Pigeoncat · 17/12/2018 09:25

Thank you both. I’m going to get myself a doctors appointment and call the health visitor this morning. My husband has been wonderful luckily and has taken the day off work today to be with me.

OP posts:
viktoria · 17/12/2018 13:28

Yes, please go to the GP.
And also be kind to yourself and ask and/or accept help from family and friends.

I had my eldest DS 18 years ago and even though I would generally describe myself as a competent and no nonsense person, I look back at the first 6 months of my DS's life and can honestly say that I didn't cope, we simply survived. And that's ok.
It's such a big shock to have a baby and while he was very much wanted and wished for, I was mourning my previous life.

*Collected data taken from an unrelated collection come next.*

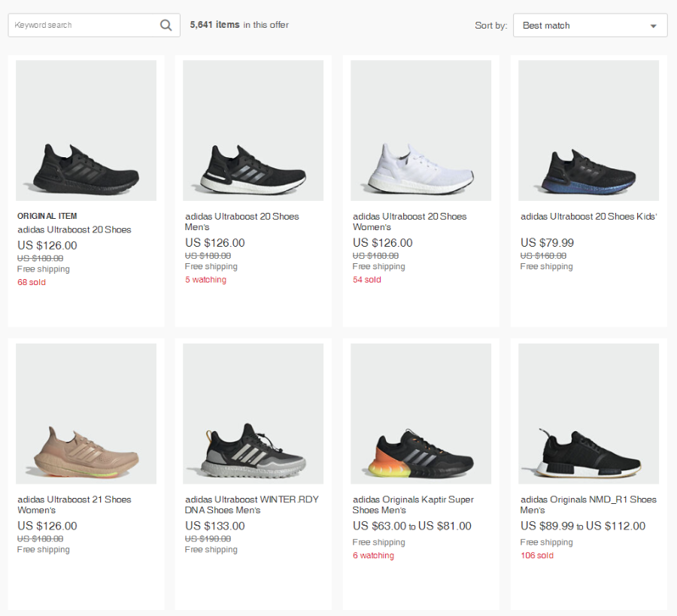Open beige Ultraboost 21 Women's shoe image
Viewport: 677px width, 616px height.
point(86,414)
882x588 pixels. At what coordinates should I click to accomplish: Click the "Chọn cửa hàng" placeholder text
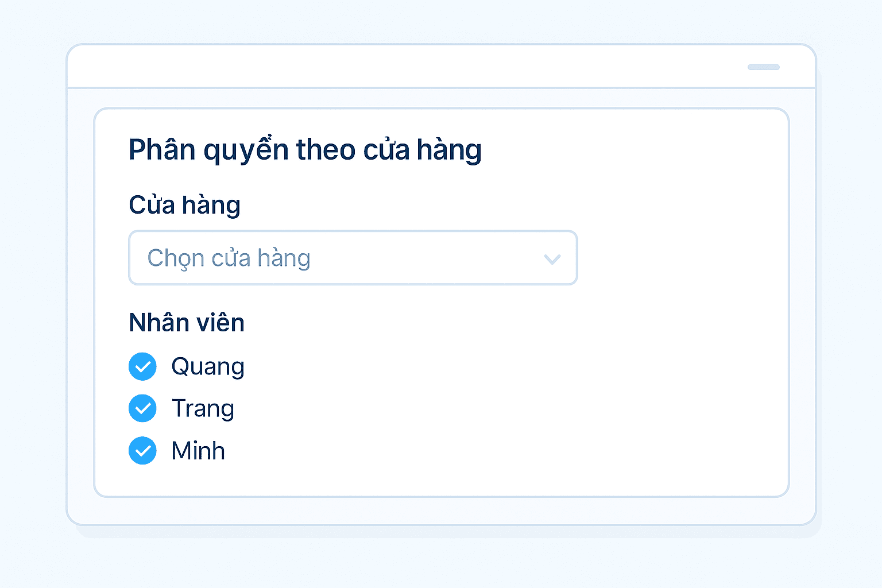tap(229, 258)
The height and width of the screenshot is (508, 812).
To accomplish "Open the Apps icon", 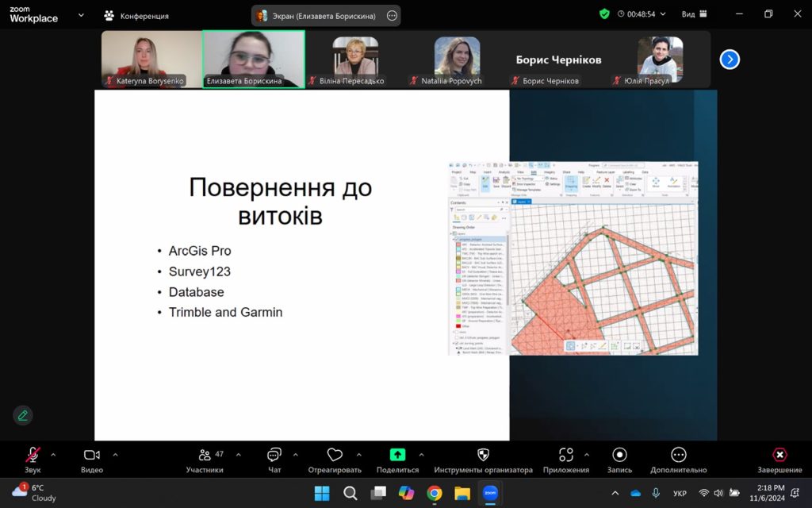I will pos(565,455).
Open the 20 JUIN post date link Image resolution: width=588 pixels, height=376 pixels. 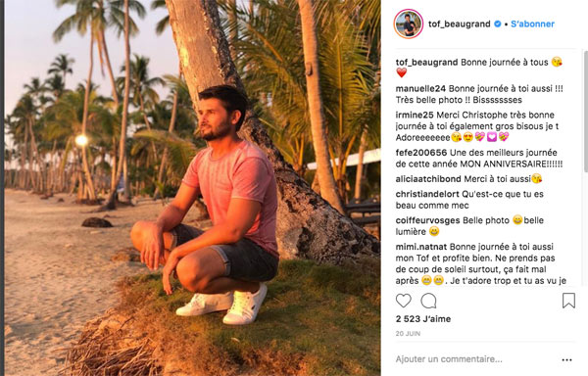pos(408,333)
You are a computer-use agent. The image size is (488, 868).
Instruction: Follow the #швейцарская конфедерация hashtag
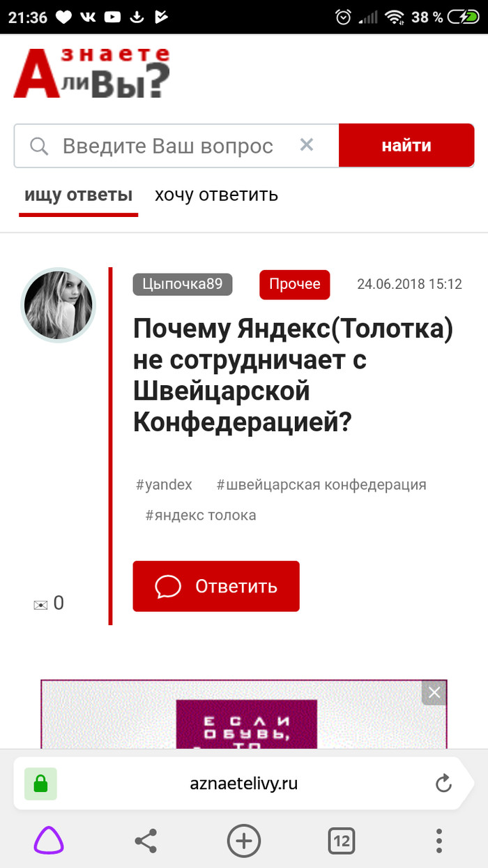[x=321, y=484]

It's not much help while you are in the middle of sleep deprivation and a hormonal roller coaster ride... but your reaction is totally normal and it will get better.
Best of luck

Strugglingonagain · 17/12/2018 21:56

How did you get on?

PaperHalo · 18/12/2018 15:15

Try s sling for the baby. Won’t stop them needing you but allows you to hold them close and get on with a few bits around the house. I found this really important when I was struggling with baby blues, even doing the most basic chores gave me some reality back and helped me with the trapped feeling. It didn’t get rid of it altogether but it certainly helped take the edge off. It does get better - slowly but surely xx don’t doubt yourself, there are hundreds more of us out there worrying the same worries, crying the same cries and feeling completely alone. You got this xx

Scottishmummy18 · 21/12/2018 08:01

I completely relate. I posted a thread in parenting about how my babies crying due to reflux/colic was driving me to tears most nights. Its good to know we arent alone and its normal to be overwhelmed. By the sound of things you will be exhausted too which will make things even more challenging.

At 10 weeks we still have some bad feeds and days but things have definitely improved however i think i generally underestimated the demands of a newborn and the toll it takes on you. More mums need to talk about it being shit rather than us thinking we must be awful not to be enjoying it!

Its good you have a supportive partner too. We keep telling each other to ride things out, take each day at a time (i kept driving myself mad with thinking i cant do this another month) and thankfully these stages wont last forever.